# help!



## Guest (Apr 6, 2003)

Well, it happened. My maxima died.  Wasn't running enough oil and the engine siezed. Now it won't turn over. I would like to fix the car but I have the feeling that it'll cost me more to fix the car than I would get if I parted the car off. How would I go about parting off the car? If I sold the car to a junk yard about how much do you guys think they'd give me for it. Any advice is extremely welcomed. The car is an 88 Maxima with 87k miles. The body is in good shape just needs two tires. Tranny's fine and have an extra motor and tranny from another 88 maxima but it doesn't run and I have no idea why. Should I just try selling all of the parts, and if so, how would i do it?


----------



## nismo1989 (Jan 13, 2003)

dryvur said:


> *Well, it happened. My maxima died.  Wasn't running enough oil and the engine siezed. Now it won't turn over. I would like to fix the car but I have the feeling that it'll cost me more to fix the car than I would get if I parted the car off. How would I go about parting off the car?
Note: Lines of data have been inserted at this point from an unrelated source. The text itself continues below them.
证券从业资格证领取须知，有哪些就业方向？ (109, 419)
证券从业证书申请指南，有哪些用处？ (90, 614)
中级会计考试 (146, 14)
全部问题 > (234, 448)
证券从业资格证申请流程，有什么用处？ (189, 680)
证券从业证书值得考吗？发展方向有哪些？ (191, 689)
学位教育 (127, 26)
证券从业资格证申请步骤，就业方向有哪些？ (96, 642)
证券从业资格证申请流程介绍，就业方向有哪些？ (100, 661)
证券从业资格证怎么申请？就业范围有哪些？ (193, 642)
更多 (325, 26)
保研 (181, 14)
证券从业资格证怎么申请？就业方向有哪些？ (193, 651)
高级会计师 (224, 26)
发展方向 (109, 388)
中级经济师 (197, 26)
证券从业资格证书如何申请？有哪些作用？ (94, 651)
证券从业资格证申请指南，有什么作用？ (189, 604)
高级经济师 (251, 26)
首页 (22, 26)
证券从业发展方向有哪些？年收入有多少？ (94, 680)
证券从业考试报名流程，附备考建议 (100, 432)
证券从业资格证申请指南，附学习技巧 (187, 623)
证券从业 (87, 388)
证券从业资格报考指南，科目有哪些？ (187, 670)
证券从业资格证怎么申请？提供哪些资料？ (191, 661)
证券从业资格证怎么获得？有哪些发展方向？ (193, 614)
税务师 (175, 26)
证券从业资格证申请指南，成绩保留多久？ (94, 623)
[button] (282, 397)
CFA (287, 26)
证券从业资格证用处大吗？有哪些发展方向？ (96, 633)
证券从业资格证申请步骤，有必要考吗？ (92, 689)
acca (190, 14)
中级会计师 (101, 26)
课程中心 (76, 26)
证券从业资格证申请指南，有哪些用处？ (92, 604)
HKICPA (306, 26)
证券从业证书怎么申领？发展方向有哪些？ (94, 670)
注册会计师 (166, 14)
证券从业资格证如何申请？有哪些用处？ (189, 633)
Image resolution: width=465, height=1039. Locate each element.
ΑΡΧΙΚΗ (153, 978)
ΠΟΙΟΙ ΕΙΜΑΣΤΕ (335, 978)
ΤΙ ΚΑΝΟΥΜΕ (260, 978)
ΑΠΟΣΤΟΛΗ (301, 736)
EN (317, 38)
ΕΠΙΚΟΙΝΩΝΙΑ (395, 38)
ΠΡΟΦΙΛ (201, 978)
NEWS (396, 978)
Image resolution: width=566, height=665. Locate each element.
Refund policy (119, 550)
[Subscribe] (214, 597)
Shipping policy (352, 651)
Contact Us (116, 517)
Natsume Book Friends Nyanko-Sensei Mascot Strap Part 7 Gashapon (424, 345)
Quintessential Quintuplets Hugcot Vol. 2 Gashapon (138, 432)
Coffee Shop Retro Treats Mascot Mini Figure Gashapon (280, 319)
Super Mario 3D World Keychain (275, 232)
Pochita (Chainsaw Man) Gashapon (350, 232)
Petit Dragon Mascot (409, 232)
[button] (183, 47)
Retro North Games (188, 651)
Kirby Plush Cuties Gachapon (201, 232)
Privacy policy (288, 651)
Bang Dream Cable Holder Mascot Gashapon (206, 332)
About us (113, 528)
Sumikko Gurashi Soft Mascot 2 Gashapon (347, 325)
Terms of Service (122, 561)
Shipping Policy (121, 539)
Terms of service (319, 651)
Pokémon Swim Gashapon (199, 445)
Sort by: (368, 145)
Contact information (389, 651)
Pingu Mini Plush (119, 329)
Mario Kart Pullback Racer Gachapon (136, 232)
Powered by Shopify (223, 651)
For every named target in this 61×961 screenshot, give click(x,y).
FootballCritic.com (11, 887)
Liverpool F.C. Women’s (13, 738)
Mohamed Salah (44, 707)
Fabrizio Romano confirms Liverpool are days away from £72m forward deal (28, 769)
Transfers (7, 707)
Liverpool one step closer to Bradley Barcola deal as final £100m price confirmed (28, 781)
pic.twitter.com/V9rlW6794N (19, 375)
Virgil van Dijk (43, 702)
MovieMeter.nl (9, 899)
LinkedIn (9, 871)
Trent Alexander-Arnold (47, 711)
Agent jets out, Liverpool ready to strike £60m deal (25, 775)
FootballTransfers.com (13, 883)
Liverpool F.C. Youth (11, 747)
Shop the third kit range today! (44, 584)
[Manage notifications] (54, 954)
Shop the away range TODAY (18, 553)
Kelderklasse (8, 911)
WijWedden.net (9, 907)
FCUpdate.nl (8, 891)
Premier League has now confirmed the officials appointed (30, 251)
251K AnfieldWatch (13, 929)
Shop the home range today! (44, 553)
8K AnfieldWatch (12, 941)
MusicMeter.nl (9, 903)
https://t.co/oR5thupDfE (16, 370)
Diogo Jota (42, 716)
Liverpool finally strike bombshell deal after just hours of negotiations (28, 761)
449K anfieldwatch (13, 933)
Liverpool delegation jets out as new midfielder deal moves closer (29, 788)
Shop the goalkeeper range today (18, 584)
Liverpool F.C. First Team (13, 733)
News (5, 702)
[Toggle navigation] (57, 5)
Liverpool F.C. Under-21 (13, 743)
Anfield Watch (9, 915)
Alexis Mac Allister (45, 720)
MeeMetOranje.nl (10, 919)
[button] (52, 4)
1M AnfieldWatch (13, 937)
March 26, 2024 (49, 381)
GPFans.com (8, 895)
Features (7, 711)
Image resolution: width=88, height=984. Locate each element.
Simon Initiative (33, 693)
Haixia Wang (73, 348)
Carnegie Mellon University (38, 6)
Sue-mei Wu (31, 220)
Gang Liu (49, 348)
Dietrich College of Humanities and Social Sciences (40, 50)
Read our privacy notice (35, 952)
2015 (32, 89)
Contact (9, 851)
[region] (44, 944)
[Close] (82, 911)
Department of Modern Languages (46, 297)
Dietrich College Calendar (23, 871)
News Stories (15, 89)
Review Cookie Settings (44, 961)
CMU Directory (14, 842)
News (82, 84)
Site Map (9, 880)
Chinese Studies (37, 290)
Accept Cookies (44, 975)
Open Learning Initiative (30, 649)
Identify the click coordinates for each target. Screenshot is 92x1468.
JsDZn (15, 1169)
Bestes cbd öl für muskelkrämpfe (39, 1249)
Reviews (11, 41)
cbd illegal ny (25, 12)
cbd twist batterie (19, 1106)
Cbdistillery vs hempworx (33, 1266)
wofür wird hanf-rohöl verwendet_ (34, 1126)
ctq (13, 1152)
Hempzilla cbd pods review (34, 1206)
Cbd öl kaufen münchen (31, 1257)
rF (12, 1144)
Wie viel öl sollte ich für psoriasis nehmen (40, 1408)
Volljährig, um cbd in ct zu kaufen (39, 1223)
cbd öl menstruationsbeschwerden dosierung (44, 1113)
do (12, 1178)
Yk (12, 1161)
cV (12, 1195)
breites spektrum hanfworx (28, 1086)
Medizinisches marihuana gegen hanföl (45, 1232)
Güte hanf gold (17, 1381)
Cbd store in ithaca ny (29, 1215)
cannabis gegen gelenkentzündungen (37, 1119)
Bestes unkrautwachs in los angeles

If I sold the car to a junk yard about how much do you guys think they'd give me for it. Any advice is extremely welcomed. The car is an 88 Maxima with 87k miles. The body is in good shape just needs two tires. Tranny's fine and have an extra motor and tranny from another 88 maxima but it doesn't run and I have no idea why. Should I just try selling all of the parts, and if so, how would i do it? *


Well, you could easily find a new engine for it... or part it out on Maxima.org there is a high demand for certain parts off of the 1st & 2nd gen Maximas.


----------